Copy out the listing below word for word, leaving every line unchanged.

▶ [Data excerpts]:
-.-.-
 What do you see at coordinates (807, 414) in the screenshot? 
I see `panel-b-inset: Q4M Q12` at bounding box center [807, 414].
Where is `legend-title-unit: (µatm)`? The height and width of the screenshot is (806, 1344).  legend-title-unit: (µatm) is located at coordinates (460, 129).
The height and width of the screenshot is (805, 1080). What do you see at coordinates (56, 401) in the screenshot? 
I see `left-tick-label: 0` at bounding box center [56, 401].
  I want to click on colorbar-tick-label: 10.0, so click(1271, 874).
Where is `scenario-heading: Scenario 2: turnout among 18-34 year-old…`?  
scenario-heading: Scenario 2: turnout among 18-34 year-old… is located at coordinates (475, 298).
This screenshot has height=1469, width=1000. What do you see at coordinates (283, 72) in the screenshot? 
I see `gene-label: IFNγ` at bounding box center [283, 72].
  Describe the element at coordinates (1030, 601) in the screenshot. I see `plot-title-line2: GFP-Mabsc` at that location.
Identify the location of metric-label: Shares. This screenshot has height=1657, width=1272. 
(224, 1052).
-.-.-
▶ [Task solution]:
 What do you see at coordinates (807, 414) in the screenshot? 
I see `panel-b-inset: Q4M Q12` at bounding box center [807, 414].
Where is `legend-title-unit: (µatm)`? The height and width of the screenshot is (806, 1344).  legend-title-unit: (µatm) is located at coordinates (460, 129).
The height and width of the screenshot is (805, 1080). What do you see at coordinates (56, 401) in the screenshot? 
I see `left-tick-label: 0` at bounding box center [56, 401].
  I want to click on colorbar-tick-label: 10.0, so click(1271, 874).
Where is `scenario-heading: Scenario 2: turnout among 18-34 year-old…`?  
scenario-heading: Scenario 2: turnout among 18-34 year-old… is located at coordinates (475, 298).
This screenshot has height=1469, width=1000. What do you see at coordinates (283, 72) in the screenshot? 
I see `gene-label: IFNγ` at bounding box center [283, 72].
  Describe the element at coordinates (1030, 601) in the screenshot. I see `plot-title-line2: GFP-Mabsc` at that location.
Identify the location of metric-label: Shares. This screenshot has height=1657, width=1272. 
(224, 1052).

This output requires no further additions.